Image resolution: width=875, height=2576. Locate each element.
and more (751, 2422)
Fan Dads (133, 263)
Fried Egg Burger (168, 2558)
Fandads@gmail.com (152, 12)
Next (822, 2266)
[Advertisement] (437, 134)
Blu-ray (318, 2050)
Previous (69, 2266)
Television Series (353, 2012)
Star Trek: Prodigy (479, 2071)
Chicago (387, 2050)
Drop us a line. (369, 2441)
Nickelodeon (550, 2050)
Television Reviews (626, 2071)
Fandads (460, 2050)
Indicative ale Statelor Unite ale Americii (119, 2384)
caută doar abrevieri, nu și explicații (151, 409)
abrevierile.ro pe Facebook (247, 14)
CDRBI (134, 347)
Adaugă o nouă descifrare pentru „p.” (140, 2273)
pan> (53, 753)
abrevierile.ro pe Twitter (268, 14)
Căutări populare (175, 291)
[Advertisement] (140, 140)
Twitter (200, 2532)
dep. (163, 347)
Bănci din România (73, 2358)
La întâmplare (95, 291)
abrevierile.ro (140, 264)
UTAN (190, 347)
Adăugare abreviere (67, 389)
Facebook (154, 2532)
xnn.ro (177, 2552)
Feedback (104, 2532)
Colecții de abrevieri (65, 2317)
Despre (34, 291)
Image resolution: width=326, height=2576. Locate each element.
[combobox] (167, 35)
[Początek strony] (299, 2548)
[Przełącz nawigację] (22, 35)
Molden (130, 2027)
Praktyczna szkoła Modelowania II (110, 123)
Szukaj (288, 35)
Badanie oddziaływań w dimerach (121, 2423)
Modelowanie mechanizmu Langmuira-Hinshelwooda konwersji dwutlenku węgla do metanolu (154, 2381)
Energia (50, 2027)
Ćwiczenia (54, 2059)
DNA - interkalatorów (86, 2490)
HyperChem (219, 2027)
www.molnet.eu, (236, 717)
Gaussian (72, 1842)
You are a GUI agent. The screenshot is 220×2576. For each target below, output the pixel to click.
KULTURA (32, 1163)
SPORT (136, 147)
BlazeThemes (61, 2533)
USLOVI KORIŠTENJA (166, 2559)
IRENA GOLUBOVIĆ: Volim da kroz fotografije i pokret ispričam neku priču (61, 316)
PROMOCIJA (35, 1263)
......
WORK INSTRUCTION:
Write the lines out verbatim, from the one with "Adaugă o nouă" through the last line of the entries, and stop there.

EXPECTED ANSWER:
Adaugă o nouă descifrare pentru „p.” (140, 2273)
pan> (53, 753)
abrevierile.ro pe Twitter (268, 14)
Căutări populare (175, 291)
[Advertisement] (140, 140)
Twitter (200, 2532)
dep. (163, 347)
Bănci din România (73, 2358)
La întâmplare (95, 291)
abrevierile.ro (140, 264)
UTAN (190, 347)
Adăugare abreviere (67, 389)
Facebook (154, 2532)
xnn.ro (177, 2552)
Feedback (104, 2532)
Colecții de abrevieri (65, 2317)
Despre (34, 291)
Image resolution: width=326, height=2576. Locate each element.
[combobox] (167, 35)
[Początek strony] (299, 2548)
[Przełącz nawigację] (22, 35)
Molden (130, 2027)
Praktyczna szkoła Modelowania II (110, 123)
Szukaj (288, 35)
Badanie oddziaływań w dimerach (121, 2423)
Modelowanie mechanizmu Langmuira-Hinshelwooda konwersji dwutlenku węgla do metanolu (154, 2381)
Energia (50, 2027)
Ćwiczenia (54, 2059)
DNA - interkalatorów (86, 2490)
HyperChem (219, 2027)
www.molnet.eu, (236, 717)
Gaussian (72, 1842)
You are a GUI agent. The screenshot is 220×2576. For each target below, output the pixel to click.
KULTURA (32, 1163)
SPORT (136, 147)
BlazeThemes (61, 2533)
USLOVI KORIŠTENJA (166, 2559)
IRENA GOLUBOVIĆ: Volim da kroz fotografije i pokret ispričam neku priču (61, 316)
PROMOCIJA (35, 1263)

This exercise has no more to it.